There's nothing wrong with series, though if one resistor fails open everything stops. (Kind of the point I know but inconvenient.) If in parallel one fails short the total impedance is still the average of the two, right? So twice as much current flows rather than thousands of times as much. Since the "safe" current range presently extends more than two orders of magnitude from the minimum useful value a factor of two increase isn't much. Especially as it only has to be for the remainder of that session given I check impedance before each use. If wired in parallel I won't discover a problem to fix and find out I wasted all or part of the last session at the same time. See? No real change but much less frustrating if one does fail. I could even do that next run as planned and allow the time to fix it properly later. Resistor values need to be different in parallel vs series, of course.

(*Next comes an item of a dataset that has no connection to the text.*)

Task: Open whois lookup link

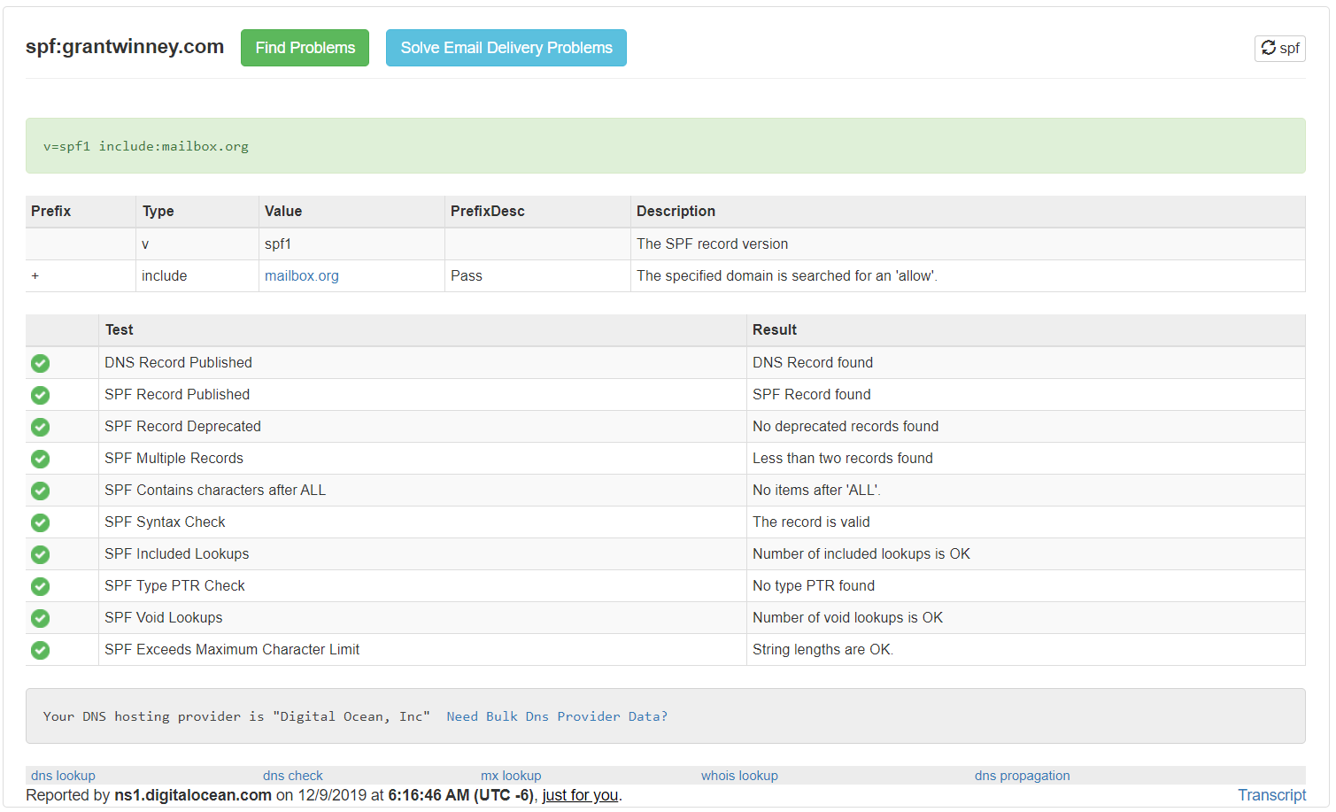Action: tap(739, 776)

I guess even one failed resistor is pretty rare if used within it's rating so while it's worth planning for I'm not sure it's worth fixing if a different arrangement allows an extra layer of redundancy with a safety margin maintained. Like maybe two serial pairs of resistors wired in parallel...so if one fails in either leg resistance is constant. Heck even if one failed short in each leg impedance would remain constant. Even one short in each leg with a third failed open would still match spec while both of one leg shorted or even that and a third from the other is not ideal but tolerable. According to present estimates at least.

Any more thought into it and it's just going to be a fused regulated circuit. It's going in that direction certainly.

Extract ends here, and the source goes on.